Research Project: Water and Soil Resources in Sustainable Sugarcane Production Systems for Temperate Climates

Location: Sugarcane Research

Title: Evaluation of models for utilization in genomic prediction in the Louisiana sugarcane breeding program

Author
item SATPATHY, SUBHRAJIT - LSU Agcenter
item SHAHI, DIPENDRA - LSU Agcenter
item BLANCHARD, BRAYDEN - LSU Agcenter
item PONTIF, MICHAEL - LSU Agcenter
item GRAVOIS, KENNETH - LSU Agcenter
item KIMBENG, COLLINS - LSU Agcenter
item Hale, Anna
item Todd, James
item RAO, ATMAKURI - Indian Agricultural Research Institute
item BAISAKH, NIRANJAN - LSU Agcenter

Submitted to: Agriculture
Publication Type: Peer Reviewed Journal
Publication Acceptance Date: 8/24/2022
Publication Date: 8/29/2022
Citation: Satpathy, S., Shahi, D., Blanchard, B., Pontif, M., Gravois, K., Kimbeng, C., Hale, A.L., Todd, J.R., Rao, A.R., Baisakh, N. 2022. Evaluation of models for utilization in genomic prediction in the Louisiana sugarcane breeding program. Agriculture. 12(9):1330. https://doi.org/10.3390/agriculture12091330.
DOI: https://doi.org/10.3390/agriculture12091330

Interpretive Summary: Sugarcane is used for the production of sugar and biofuels. Varieties are bred for optimal yields of sugar and biomass, but the breeding process is slow and labor intensive. In other crops, DNA markers are heavily utilized, but the genetics of sugarcane are complex and have made the development of new techniques for variety improvement difficult. In this study, the use of various statistical methods to determine the ability of DNA markers to predict yield in sugarcane more quickly than traditional breeding methods are evaluated. The results showed that some methods worked better than others, but there is potential to improve the speed in which new sugarcane varieties are selected.
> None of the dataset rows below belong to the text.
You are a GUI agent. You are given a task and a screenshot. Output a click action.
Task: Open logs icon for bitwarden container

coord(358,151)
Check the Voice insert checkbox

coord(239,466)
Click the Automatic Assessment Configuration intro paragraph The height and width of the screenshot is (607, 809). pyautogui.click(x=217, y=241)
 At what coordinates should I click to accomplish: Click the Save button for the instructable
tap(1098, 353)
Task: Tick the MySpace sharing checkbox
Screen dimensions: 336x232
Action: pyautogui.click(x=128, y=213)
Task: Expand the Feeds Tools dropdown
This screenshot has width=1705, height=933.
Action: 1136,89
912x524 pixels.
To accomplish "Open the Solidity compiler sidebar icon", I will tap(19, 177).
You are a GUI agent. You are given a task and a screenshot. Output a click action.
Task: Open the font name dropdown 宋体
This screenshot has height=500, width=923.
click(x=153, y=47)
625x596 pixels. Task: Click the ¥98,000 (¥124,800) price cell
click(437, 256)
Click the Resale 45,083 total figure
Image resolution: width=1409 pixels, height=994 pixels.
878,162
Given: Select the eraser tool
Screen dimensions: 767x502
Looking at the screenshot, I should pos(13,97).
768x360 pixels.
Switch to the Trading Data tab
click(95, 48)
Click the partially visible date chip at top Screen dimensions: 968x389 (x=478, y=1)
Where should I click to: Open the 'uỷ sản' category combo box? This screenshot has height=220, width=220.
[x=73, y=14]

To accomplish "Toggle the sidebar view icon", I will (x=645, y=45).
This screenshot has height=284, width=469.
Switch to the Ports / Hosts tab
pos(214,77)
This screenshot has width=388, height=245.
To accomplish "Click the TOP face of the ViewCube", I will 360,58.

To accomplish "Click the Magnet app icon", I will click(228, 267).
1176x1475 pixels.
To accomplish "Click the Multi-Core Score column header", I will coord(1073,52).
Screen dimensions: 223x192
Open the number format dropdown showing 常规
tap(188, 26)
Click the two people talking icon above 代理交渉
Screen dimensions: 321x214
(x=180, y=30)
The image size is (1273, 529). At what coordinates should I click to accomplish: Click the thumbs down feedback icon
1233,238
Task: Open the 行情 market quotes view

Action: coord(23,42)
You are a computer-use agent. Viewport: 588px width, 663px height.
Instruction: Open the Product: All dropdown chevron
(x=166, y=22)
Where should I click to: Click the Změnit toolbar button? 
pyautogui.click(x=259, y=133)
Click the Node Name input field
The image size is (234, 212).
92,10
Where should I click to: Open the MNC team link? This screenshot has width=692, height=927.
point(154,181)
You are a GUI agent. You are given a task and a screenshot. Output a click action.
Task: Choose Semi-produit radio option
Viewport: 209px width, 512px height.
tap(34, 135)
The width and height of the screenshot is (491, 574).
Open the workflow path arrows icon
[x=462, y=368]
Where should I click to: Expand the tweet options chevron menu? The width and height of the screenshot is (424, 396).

Technical Abstract: Sugarcane (Saccharum spp.) is an important perennial grass crop for both the sugar and biofuel industries. Sugarcane breeding programs focus on the improvement of economic traits through incremental genetic gain. With the advancement in high-throughput genotyping and phenotyping techniques, genomic selection emerged as a promising marker-assisted breeding tool. In this study, we assessed ridge regression best linear unbiased prediction (rrBLUP) and Bayesian models to evaluate genomic prediction accuracy using a 10-fold cross validation on 95 commercial and elite parental clones from the Louisiana sugarcane variety development program. We constructed datasets of 3,906 SNPs based on soil type (light – silty loam, heavy – clay) and crop type (plant cane, ratoon) to predict the genomic estimated breeding values (GEBVs) of the clones for stalk sucrose concentration and sugar and cane yield per hectare. We used Spearman’s rank correlation and Pearson’s correlation between phenotypic breeding values and GEBVs to measure prediction accuracy. Traits exhibited moderate to high heritability. Prediction accuracy based on rank correlation was high in all cross-effect prediction models with soil and crop types as fixed effects. In general, Bayesian models demonstrated a higher correlation than rrBLUP. Pearson’s correlation without soil and crop type as fixed effects was lower with no clear pattern among the models. The results demonstrate potential of genomic prediction in the Louisiana sugarcane variety development program.